Durch den Nationalpark

Der Track führte mich nun, durch den im Jahr 1980 entstanden Naturpark Saar-Hunsrück. Durch diesen führt der 410 Kilometer lange Premiumwanderweg, der Saar-Hunsrück-Steig. Diesen kreuzte ich heute immer mal wieder oder folgte ihm ein Stück. Besonders die mit vielen Wurzeln durchzogen Streckenabschnitte stellten mit meinem schwer bepackten Fahrrad eine echte Herausforderung dar. Das Vorankommen auf solchen Trails ist eine schweißtreibende und zeitfressende Angelegenheit.
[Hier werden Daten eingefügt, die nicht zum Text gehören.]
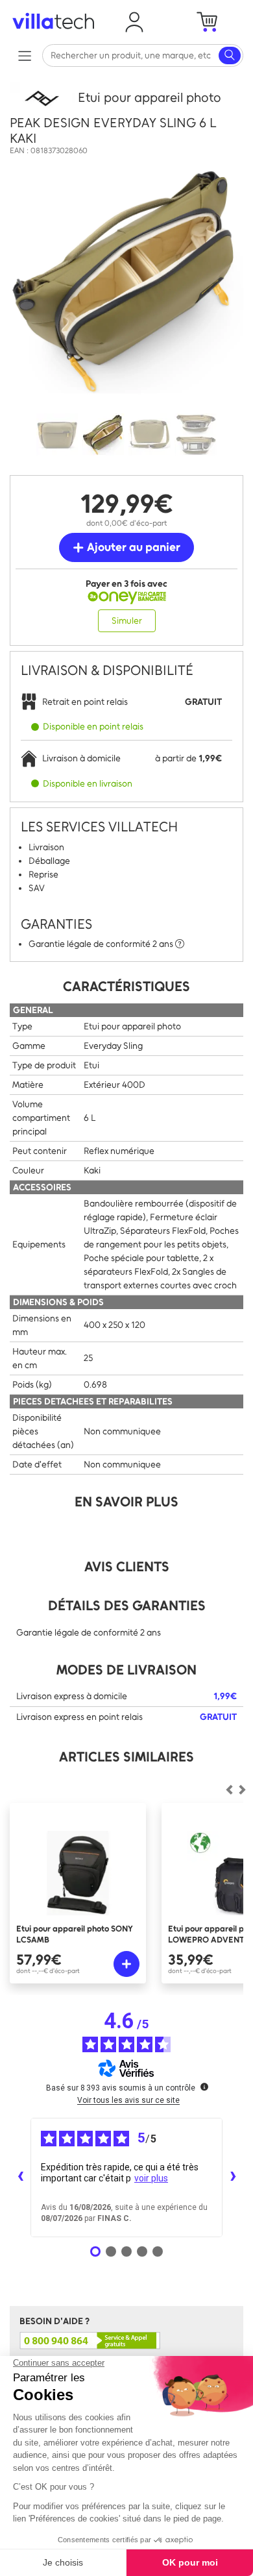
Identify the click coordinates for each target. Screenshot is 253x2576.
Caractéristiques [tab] (126, 986)
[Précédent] (241, 1790)
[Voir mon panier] (207, 22)
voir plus (151, 2178)
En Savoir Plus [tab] (126, 1501)
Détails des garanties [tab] (127, 1605)
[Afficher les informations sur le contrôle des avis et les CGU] (204, 2086)
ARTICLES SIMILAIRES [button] (126, 1756)
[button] (134, 22)
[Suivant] (229, 1790)
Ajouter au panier (132, 547)
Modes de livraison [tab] (126, 1670)
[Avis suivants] (233, 2177)
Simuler (127, 620)
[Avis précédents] (20, 2177)
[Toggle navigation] (24, 55)
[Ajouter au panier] (126, 1964)
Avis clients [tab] (126, 1566)
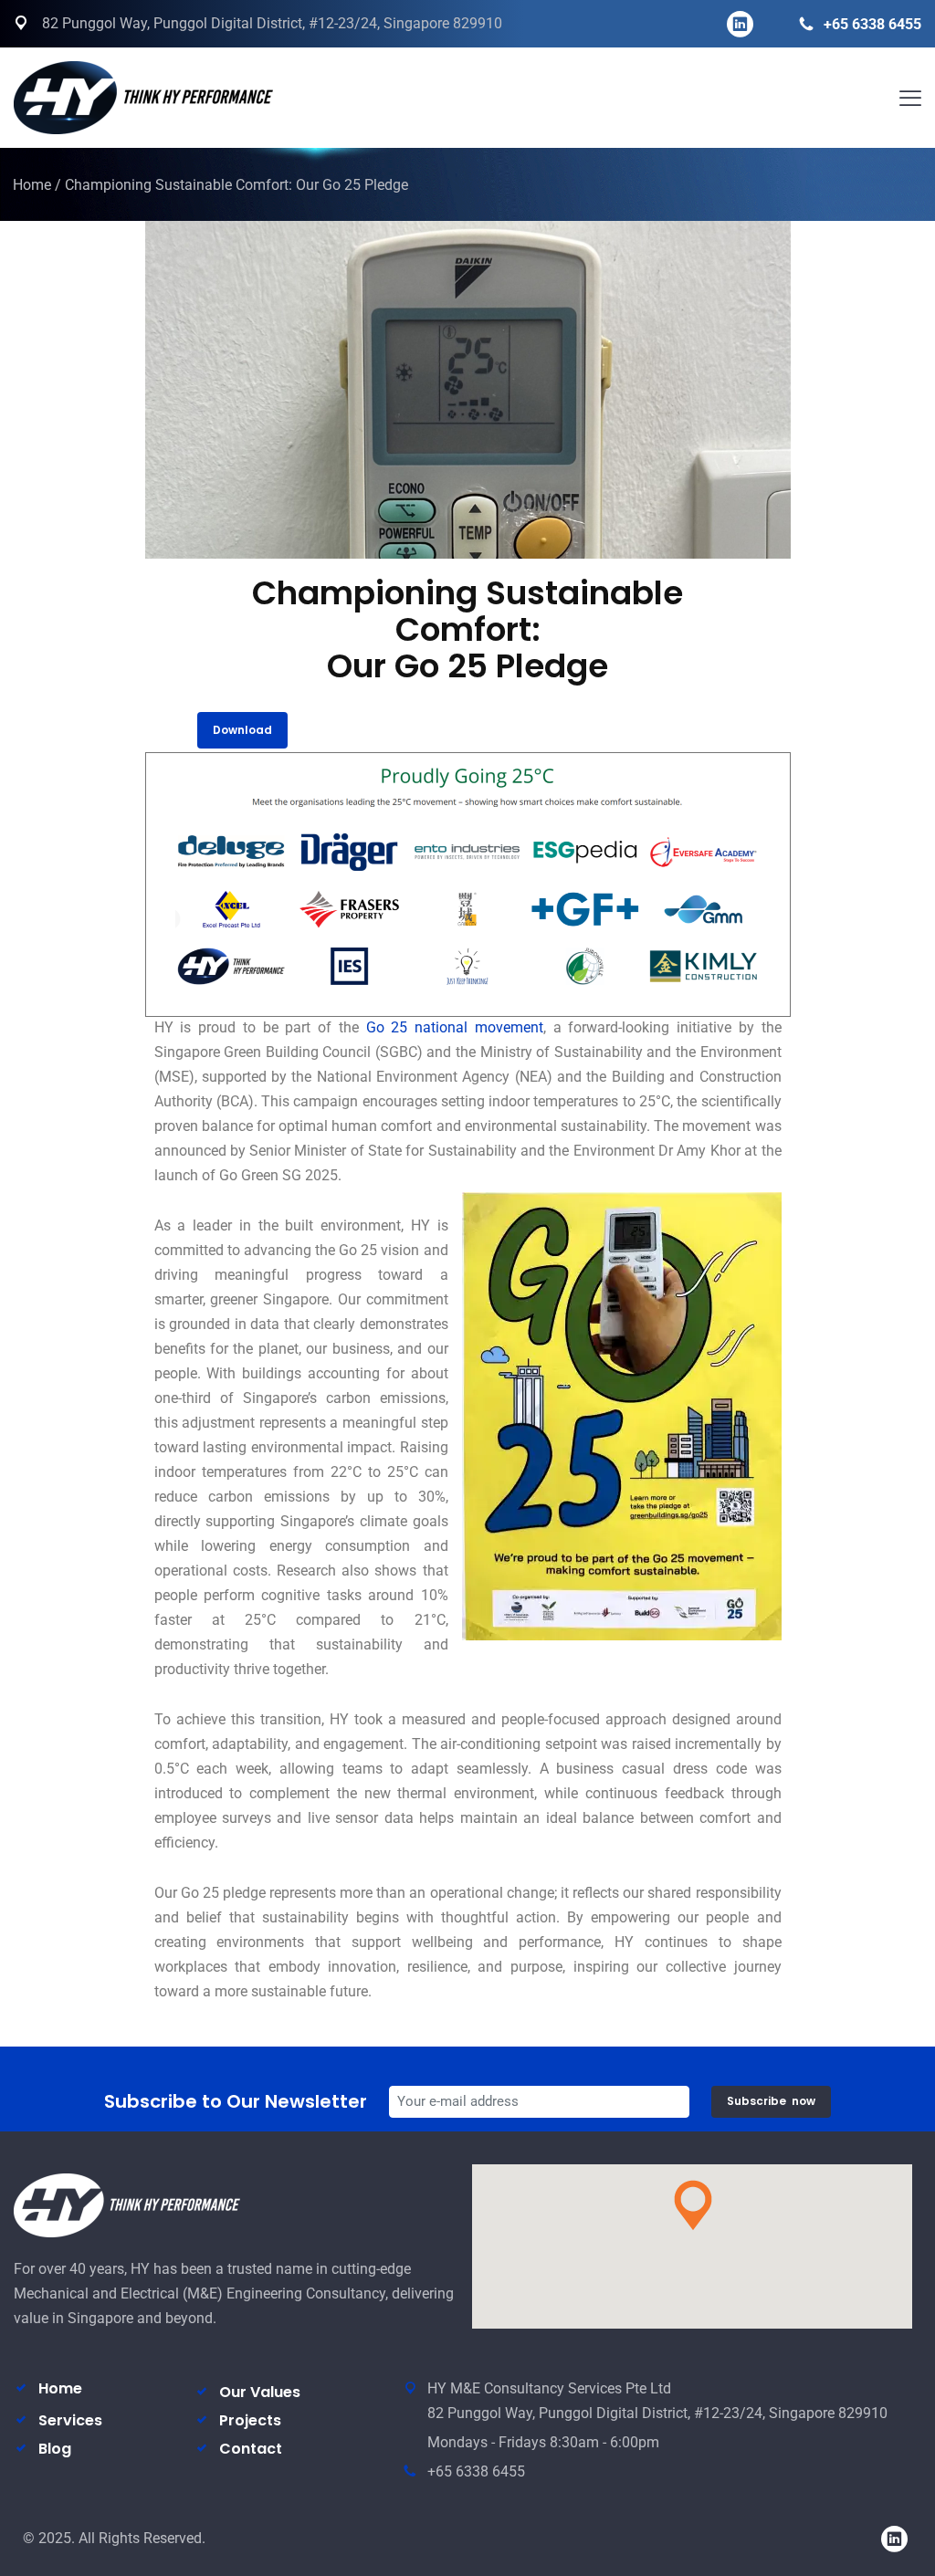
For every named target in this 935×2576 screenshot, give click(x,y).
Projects (250, 2420)
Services (70, 2420)
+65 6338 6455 (872, 24)
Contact (250, 2448)
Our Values (259, 2392)
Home (32, 185)
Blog (54, 2448)
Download (242, 730)
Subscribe (771, 2101)
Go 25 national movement (454, 1027)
Zwischenzeitlich war ich wirklich froh, wenn ich auf einfachen Feld- oder Schotterwege fahren konnte.
Immer wieder kam ich an schönen und imposanten Felsformationen vorbei, die versteckt im Wald lagen. Am Holzbach entlang führte mich die Strecke auf einem tollen und flowigen Trail bis nach Weiskirchen. Dort empfing mich der Weiher am Kurpark, den ich über eine riesige überdachte Holzbrücke überquerte. Diese idyllische Stelle nutze ich für eine kleine Pause und versorgte mich mit Proviant.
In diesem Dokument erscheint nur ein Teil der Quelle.